The answer must consist solely of the lines from the one containing "You are a GUI" through the last line of the records, set down exactly and without any pictures.

Top of STORED DATA

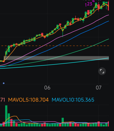This screenshot has width=114, height=131.
Task: Click the 06 date axis label
Action: (x=47, y=88)
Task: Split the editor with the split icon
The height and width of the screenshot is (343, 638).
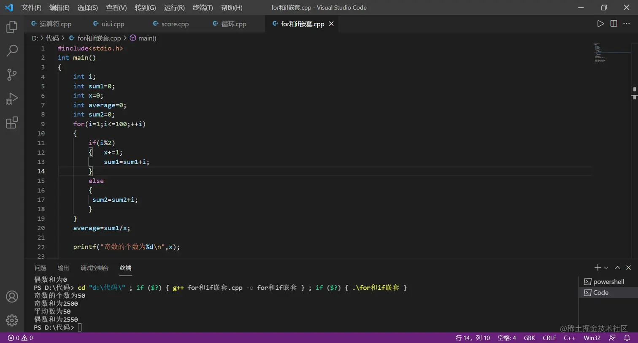Action: click(x=613, y=24)
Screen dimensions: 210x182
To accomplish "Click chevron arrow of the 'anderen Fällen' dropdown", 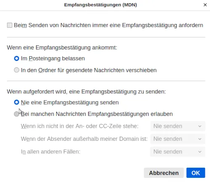I will click(200, 152).
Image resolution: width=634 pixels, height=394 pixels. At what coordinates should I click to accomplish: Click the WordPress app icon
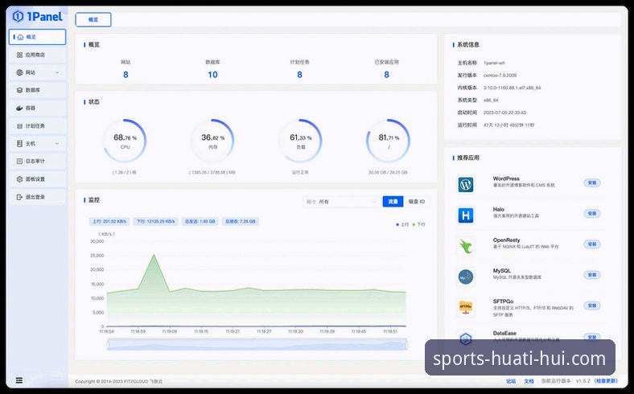[x=465, y=184]
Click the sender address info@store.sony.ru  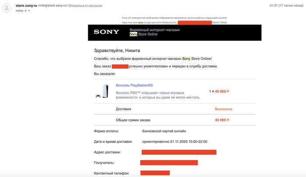pos(52,6)
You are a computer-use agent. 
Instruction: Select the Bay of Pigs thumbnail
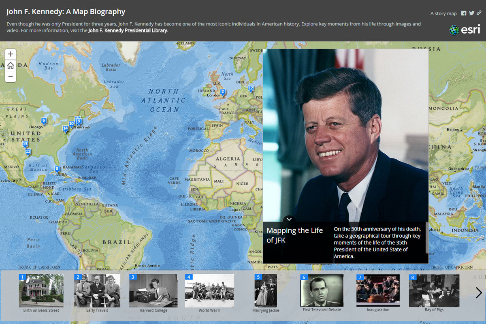434,290
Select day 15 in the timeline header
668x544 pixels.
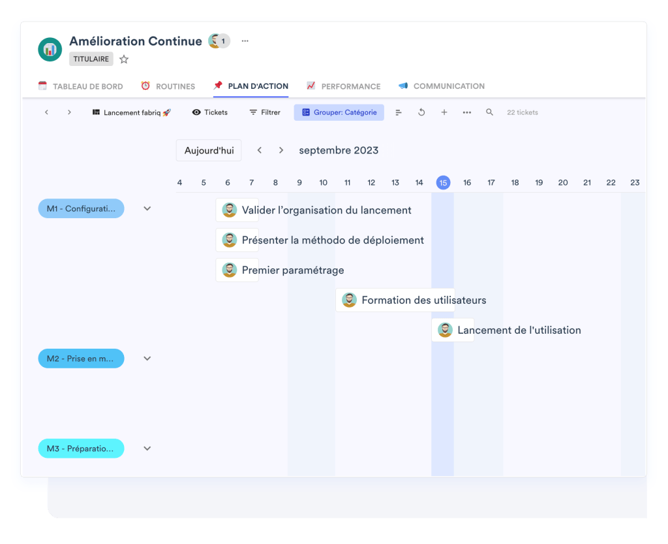pyautogui.click(x=443, y=183)
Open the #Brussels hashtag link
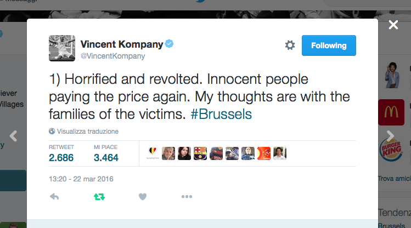This screenshot has width=411, height=228. [222, 115]
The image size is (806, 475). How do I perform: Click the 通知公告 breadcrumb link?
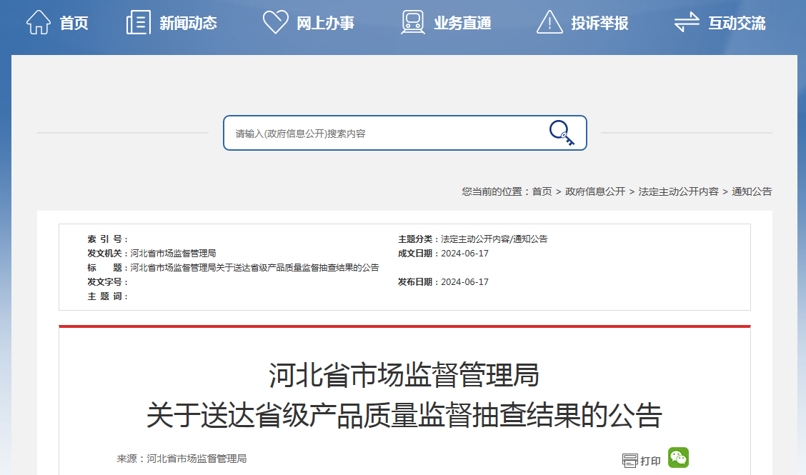pyautogui.click(x=752, y=191)
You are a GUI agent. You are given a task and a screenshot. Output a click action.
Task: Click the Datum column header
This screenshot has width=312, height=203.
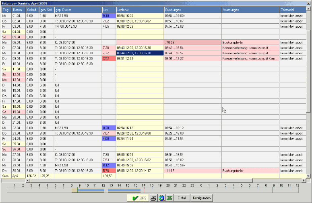click(x=19, y=9)
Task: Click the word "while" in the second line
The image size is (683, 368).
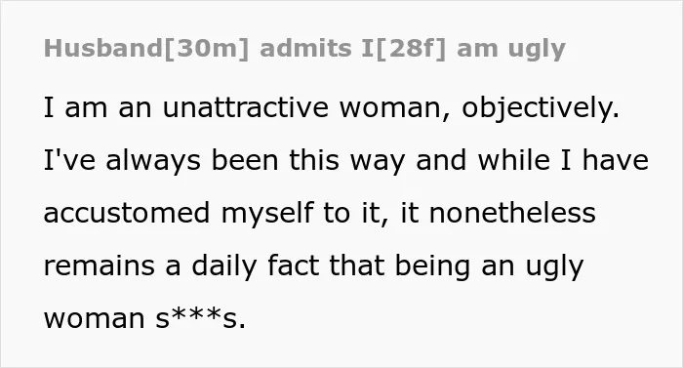Action: pos(513,160)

Bottom of STORED DATA

> WRITTEN RESPONSE:
You are a GUI agent. You are given a task and a screenshot. Output a click action.
Task: Click the Datum column header
This screenshot has width=312, height=203.
click(x=19, y=9)
Task: Click the word "while" in the second line
The image size is (683, 368).
Action: pos(513,160)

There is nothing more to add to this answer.